## WHAT YOU WILL DO:
a. Answer these questions about the text on the Barabar Hill Caves.
(i) Members of which sect used the caves as ascetics?
(ii) What stone were most caves at Barabar carved entirely out of?
(iii) What are the names of the four caves on Barabar Hill?
b. Revise the text on the Barabar Hill Caves by writing out the part that opens with the words containing "The caves were featured" and closes with "Christopher C. Doyle.", with "Marabar" changed to "Malabar".

## SUPPLIED TEXT:
start

The Barabar Hill Caves (Hindi बराबर, Barābar) are the oldest surviving rock-cut caves in India, dating from the Maurya Empire (322–185 BCE), some with Ashokan inscriptions, located in the Makhdumpur region of Jehanabad district, Bihar, India,  north of Gaya.

These caves are situated in the twin hills of Barabar (four caves) and Nagarjuni (three caves); caves of the -distant Nagarjuni Hill are sometimes singled out as the Nagarjuni Caves. These rock-cut chambers bear dedicatory inscriptions in the name of "King Piyadasi" for the Barabar group, and "Devanampiya Dasaratha" for the Nagarjuni group, thought to date back to the 3rd century BCE during the Maurya period, and to correspond respectively to Ashoka (reigned 273–232 BCE) and his grandson, Dasharatha Maurya.

The sculptured surround to the entrance to the Lomas Rishi Cave is the earliest survival of the ogee shaped "chaitya arch" or chandrashala that was to be an important feature of Indian rock-cut architecture and sculptural decoration for centuries. The form was clearly a reproduction in stone of buildings in wood and other plant materials.

The caves were used by ascetics from the Ajivika sect, founded by Makkhali Gosala, a contemporary of Gautama Buddha, the founder of Buddhism, and of Mahavira, the last and 24th Tirthankara of Jainism. The Ajivikas had many similarities with Buddhism as well as Jainism. Also present at the site are several rock-cut Buddhist and Hindu sculptures and inscriptions from later periods.

Most caves at Barabar consist of two chambers, carved entirely out of granite, with a highly polished internal surface, the "Mauryan polish" also found on sculptures, and exciting echo effects.

The caves were featured – located in a fictitious Marabar – in the book A Passage to India by English author E. M. Forster. These were also shown in the book The Mahabharata Secret by Indian author Christopher C. Doyle.

Caves at Barabar Hill

Barabar Hill contains four caves: Karan Chaupar, Lomas Rishi, Sudama and Visvakarma. Sudama and Lomas Rishi are the earliest examples of rock-cut architecture in India, with architectural detailing made in the Mauryan period. Similar examples include the larger Buddhist Chaitya, found in Maharashtra, such as in Ajanta and Karla Caves. The Barabar caves greatly influenced the tradition of rock-cut architecture in the Indian subcontinent.

end

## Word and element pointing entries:

start

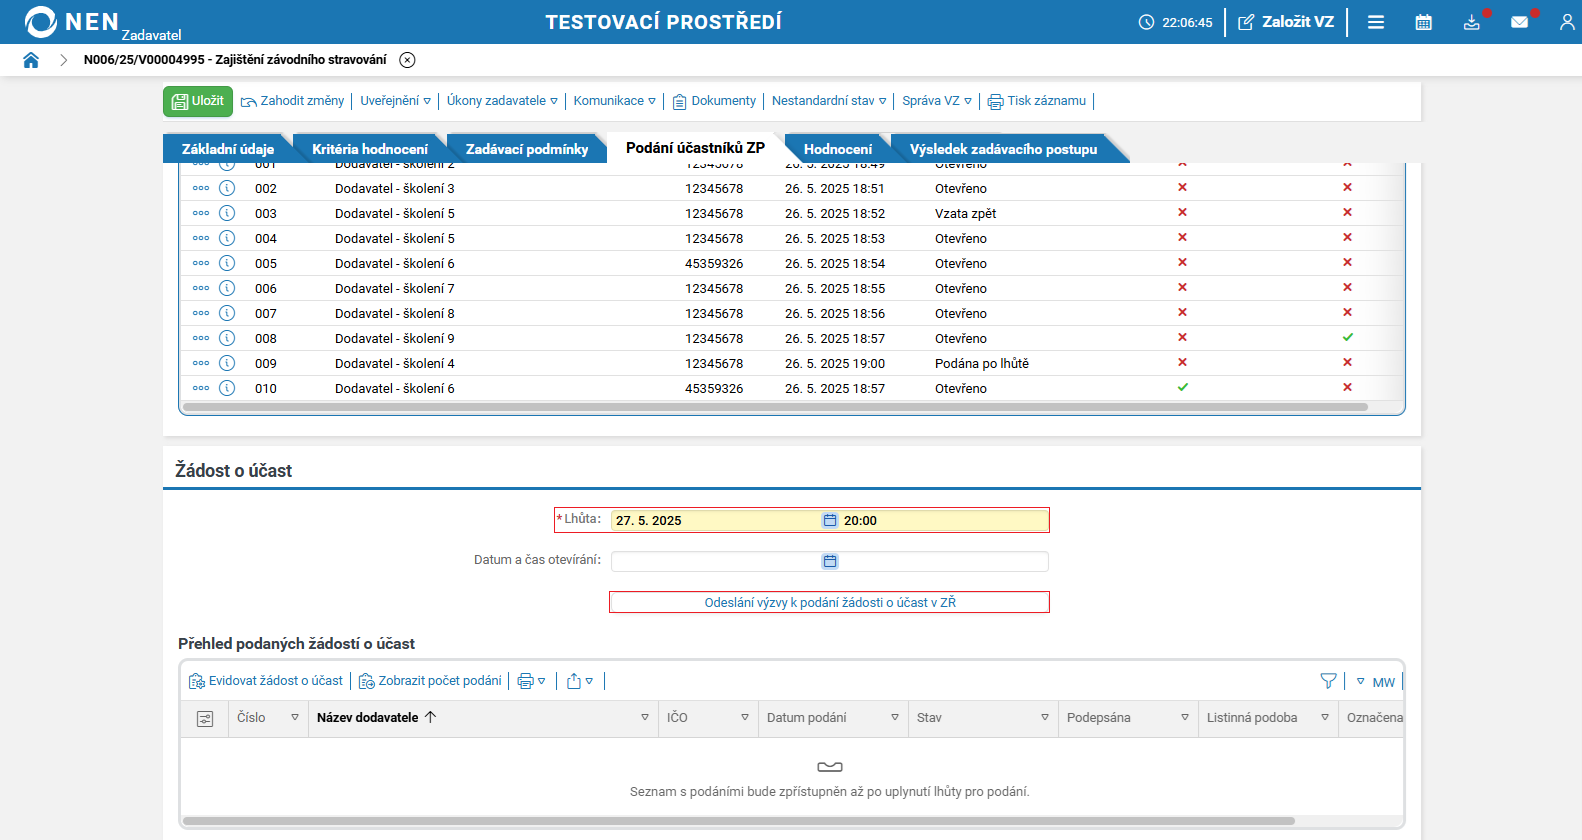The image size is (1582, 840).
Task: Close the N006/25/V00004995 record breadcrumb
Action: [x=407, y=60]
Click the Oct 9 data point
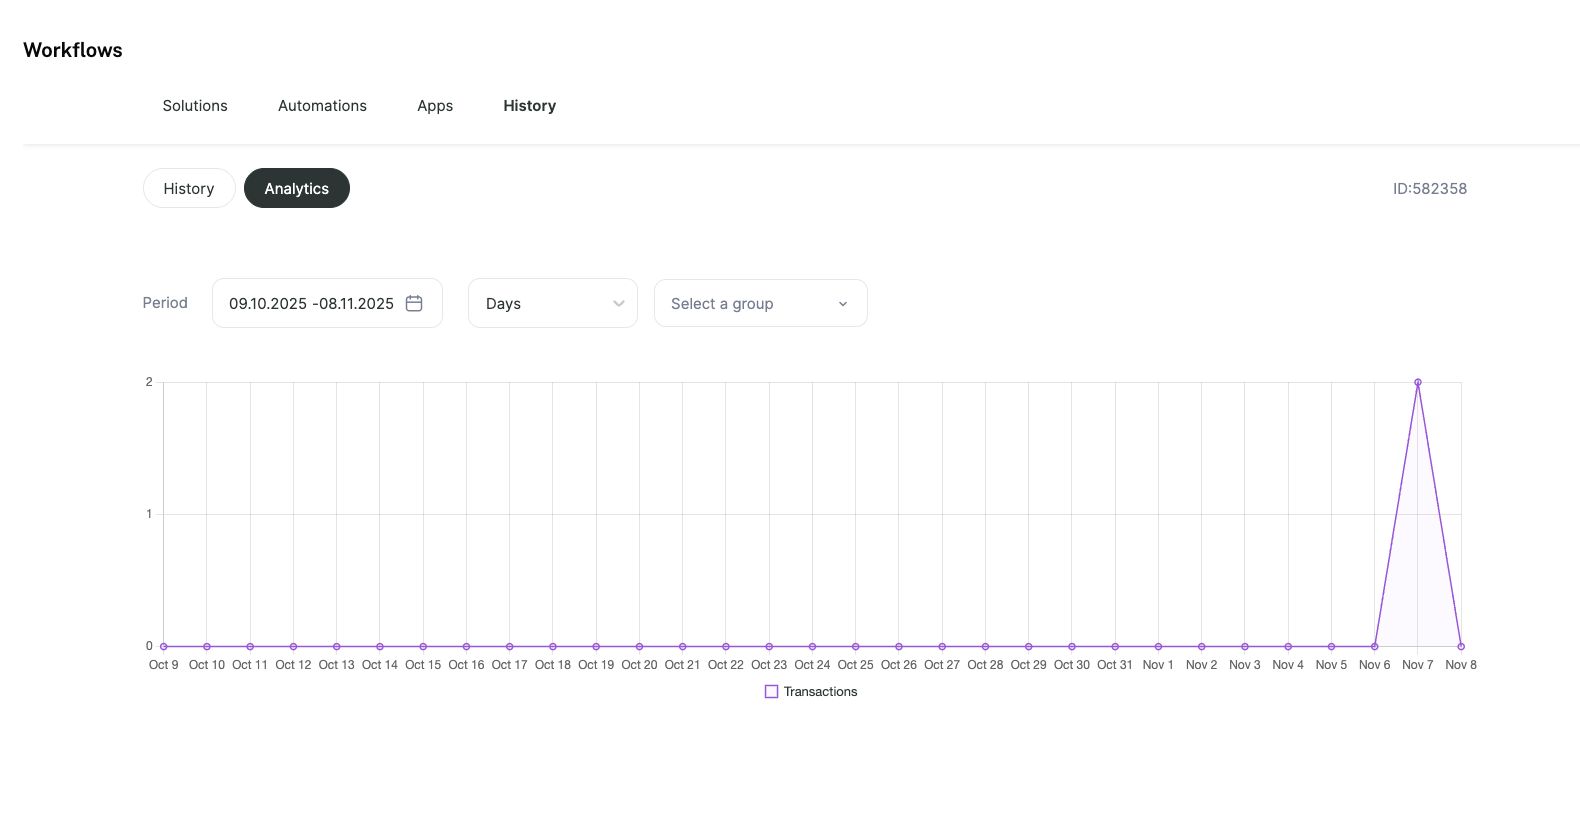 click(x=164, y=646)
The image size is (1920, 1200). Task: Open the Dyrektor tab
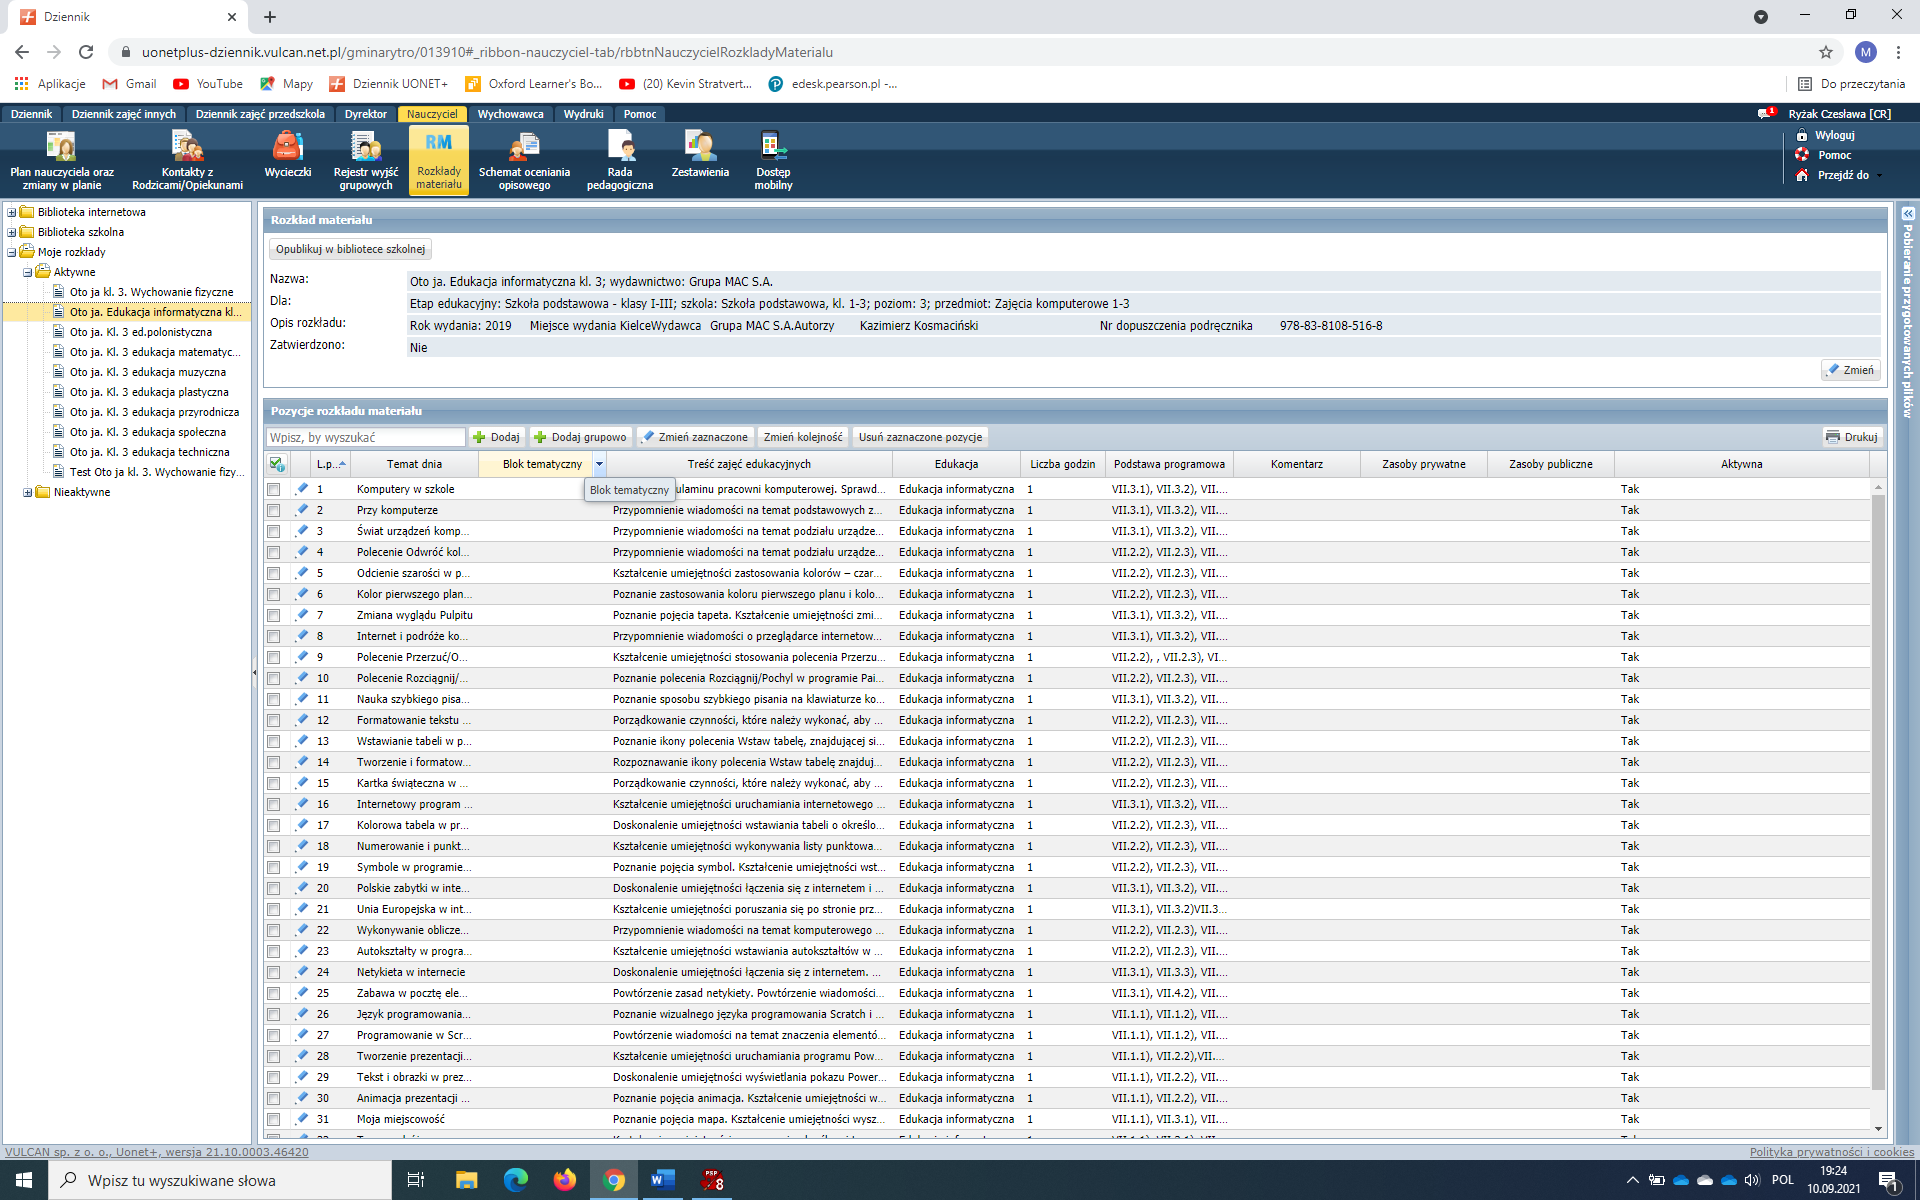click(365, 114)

end

## SOLUTIONS FOR EACH TASK:
a.
(i) The Ajivika sect.
(ii) Granite.
(iii) Karan Chaupar, Lomas Rishi, Sudama and Visvakarma.

b.
The caves were featured – located in a fictitious Malabar – in the book A Passage to India by English author E. M. Forster. These were also shown in the book The Mahabharata Secret by Indian author Christopher C. Doyle.